• [Brief] When the line containing "The image size is (1425, 785)." is reached, begin reproducing lines exactly and continue through the last line of the records below.

== Segment start ==

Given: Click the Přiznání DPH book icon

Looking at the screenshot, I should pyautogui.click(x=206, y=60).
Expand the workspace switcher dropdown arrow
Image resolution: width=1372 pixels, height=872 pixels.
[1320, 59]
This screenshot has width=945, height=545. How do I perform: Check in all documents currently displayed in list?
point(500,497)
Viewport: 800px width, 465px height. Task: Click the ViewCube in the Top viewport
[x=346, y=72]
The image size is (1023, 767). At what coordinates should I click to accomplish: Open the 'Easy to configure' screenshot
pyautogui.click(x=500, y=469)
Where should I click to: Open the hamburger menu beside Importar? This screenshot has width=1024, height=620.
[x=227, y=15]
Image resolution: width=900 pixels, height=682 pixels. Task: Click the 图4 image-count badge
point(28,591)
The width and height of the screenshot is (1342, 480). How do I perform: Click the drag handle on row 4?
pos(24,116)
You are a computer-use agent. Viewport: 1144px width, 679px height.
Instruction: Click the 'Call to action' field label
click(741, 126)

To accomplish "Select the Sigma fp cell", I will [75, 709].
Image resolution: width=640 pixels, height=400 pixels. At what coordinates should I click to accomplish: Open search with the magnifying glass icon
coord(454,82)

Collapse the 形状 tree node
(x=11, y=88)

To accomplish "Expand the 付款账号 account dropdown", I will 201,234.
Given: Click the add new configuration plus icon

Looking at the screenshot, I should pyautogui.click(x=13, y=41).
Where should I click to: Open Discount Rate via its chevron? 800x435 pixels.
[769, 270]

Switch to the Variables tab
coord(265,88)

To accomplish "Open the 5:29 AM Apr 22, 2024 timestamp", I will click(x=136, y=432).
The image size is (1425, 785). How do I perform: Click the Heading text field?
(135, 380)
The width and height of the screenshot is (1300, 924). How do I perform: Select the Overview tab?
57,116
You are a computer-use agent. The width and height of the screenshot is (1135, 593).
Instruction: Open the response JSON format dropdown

== Segment end ==

• [Result for this exercise]
The image size is (1425, 785). How do I perform: Click the Heading text field?
(135, 380)
The width and height of the screenshot is (1300, 924). How do I perform: Select the Overview tab?
57,116
You are a computer-use agent. The width and height of the screenshot is (1135, 593).
Instruction: Open the response JSON format dropdown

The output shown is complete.